▶ [Exercise]: In the records below, the lines between the one holding "Given: Click the currency column header" and the one holding "Task: Click the Firefox taskbar icon", inclusive, are to be transcribed exactly; no pictures are to be included.

Segment Start: Material for this exercise

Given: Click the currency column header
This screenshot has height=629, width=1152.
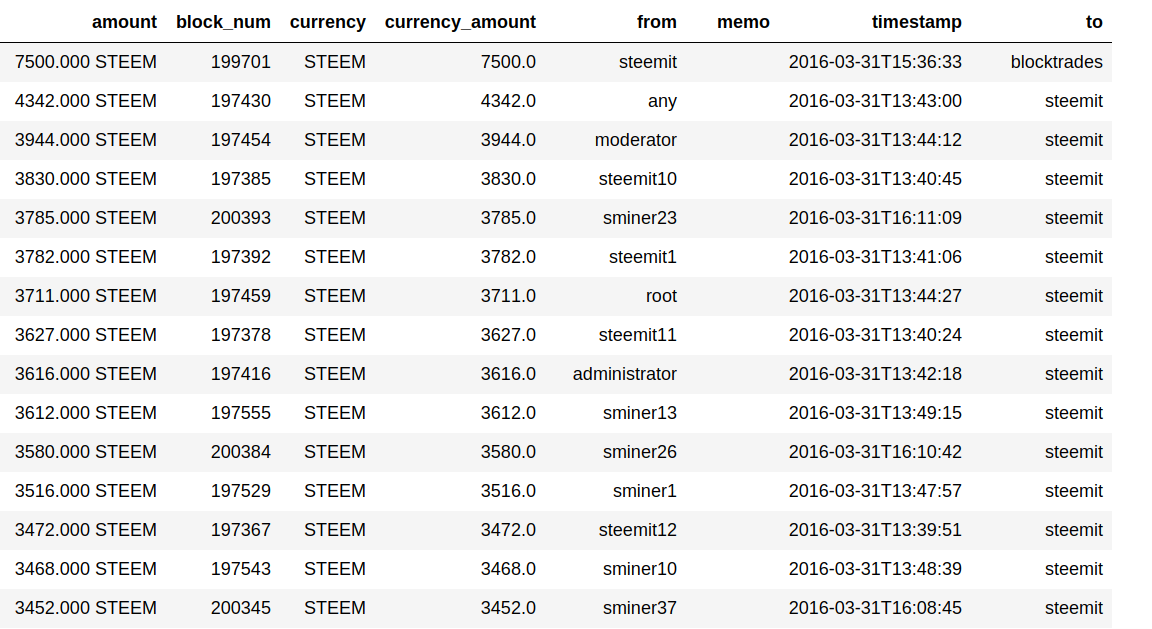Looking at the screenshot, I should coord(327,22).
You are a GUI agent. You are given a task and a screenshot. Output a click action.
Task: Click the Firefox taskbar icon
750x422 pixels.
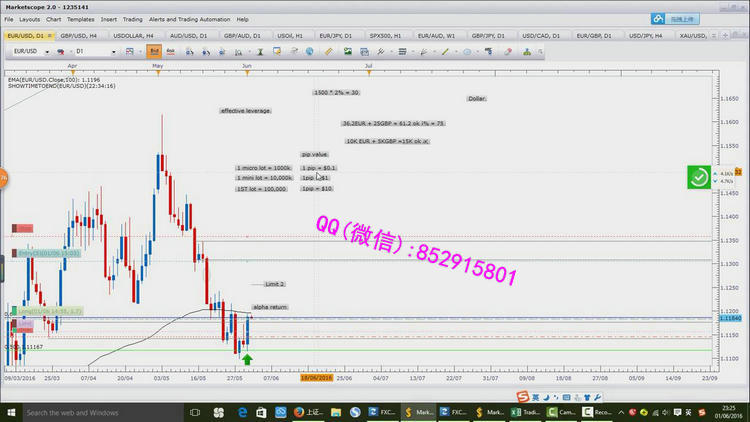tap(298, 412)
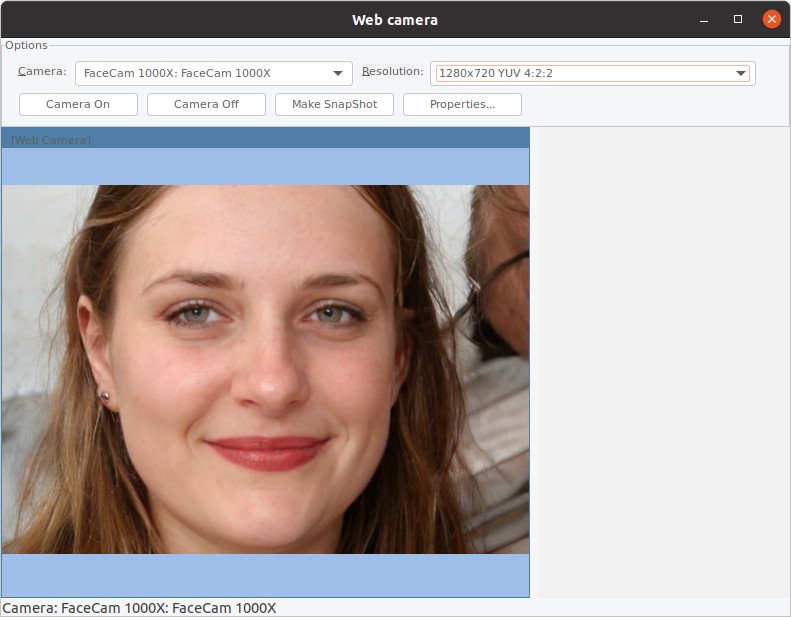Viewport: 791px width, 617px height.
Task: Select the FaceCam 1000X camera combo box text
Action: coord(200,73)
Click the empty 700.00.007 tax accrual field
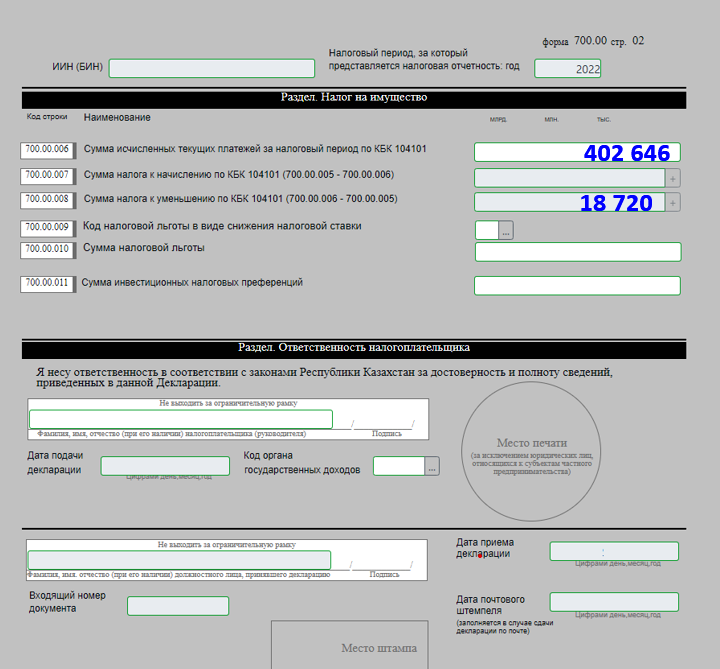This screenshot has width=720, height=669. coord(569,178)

Segment End: Material for this exercise
Segment Start: Material for this exercise

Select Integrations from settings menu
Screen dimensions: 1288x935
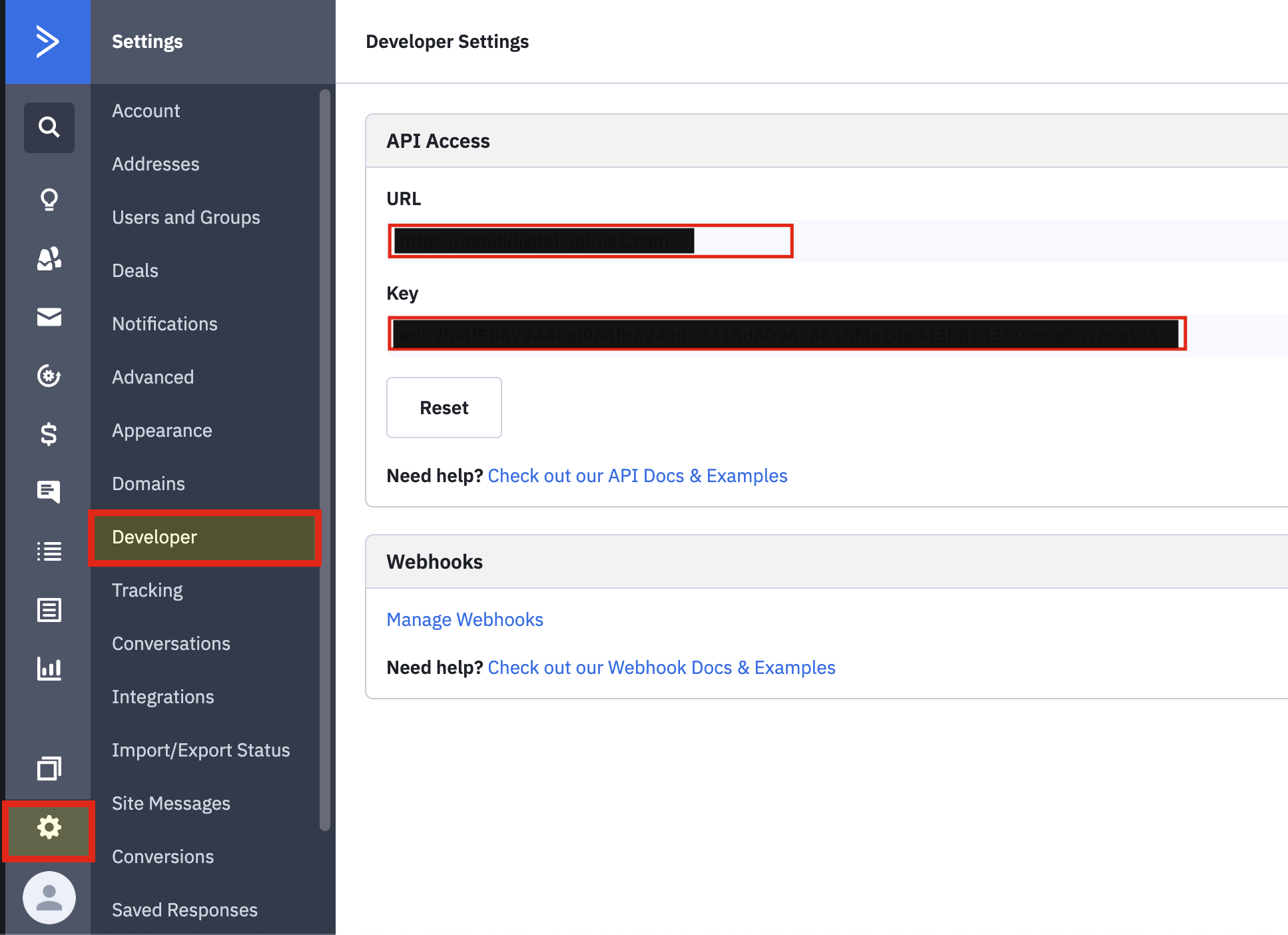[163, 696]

Segment End: Material for this exercise

▶ [Answer to this exercise]:
Given: Click the currency column header
This screenshot has height=629, width=1152.
Looking at the screenshot, I should coord(327,22).
You are a GUI agent. You are given a task and a screenshot. Output a click action.
Task: Click the Firefox taskbar icon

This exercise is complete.